- Born: April 18, 1951 (age 74)
- Occupation: Diplomat

= Dah Ould Abdi =

Mauritanian diplomat

Dah Ould Abdi (born April 18, 1951) is a Mauritanian diplomat who was Minister of Foreign Affairs and Cooperation from 2001 to 2002.

Ould Abdi was born in Aleg and attended secondary school in Nouakchott, the capital. He became press attaché for the Center for Information and Training (CIF) in Nouakchott in 1974. Subsequently, he was Editor in Chief at Radio Mauritania from 1975 to 1977 before going to study journalism in West Germany from 1977 to 1983. He was press advisor to the Head of State from 1983 to 1984 and head of the information service of Mauritanian Radio and Television from 1986 to 1988. From 1989 to 1993, he was First Advisor, responsible for Communication, at the Mauritanian embassy in Paris, and from 1993 to 1995 he was Ambassador and Permanent Delegate of Mauritania to UNESCO. He was then Ambassador to France from 1995 until he was appointed Ambassador to Morocco in March 2000. He was appointed Minister of Foreign Affairs and Cooperation on January 28, 2001; this was well-received even by papers close to the opposition.

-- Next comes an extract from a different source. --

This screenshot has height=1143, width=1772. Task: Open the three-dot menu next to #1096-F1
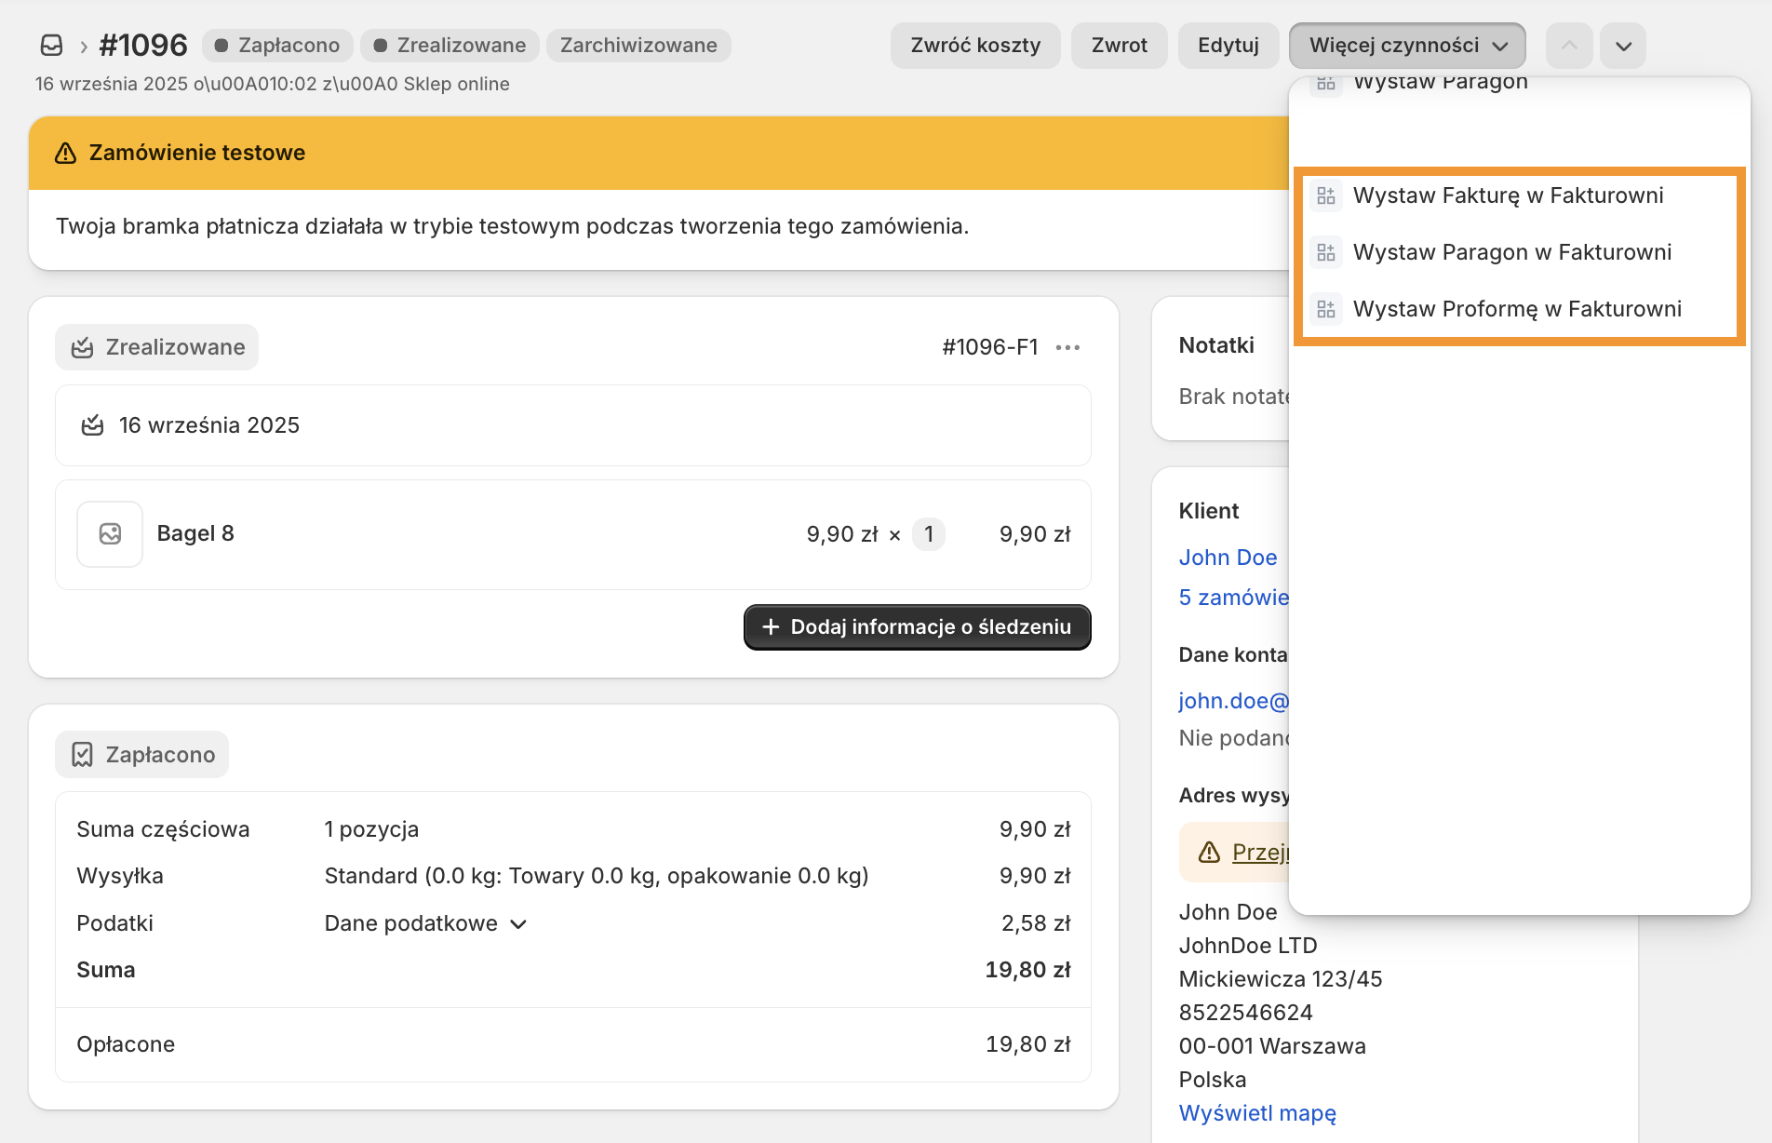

He served as Foreign Minister until Mohamed Ould Tolba was appointed to replace him on October 27, 2002. Ould Abdi was subsequently Ambassador to Japan before being appointed Permanent Representative to the United Nations in April 2004. He presented his credentials as Permanent Representative on July 24, 2004.

He is fluent in Arabic, French, and German.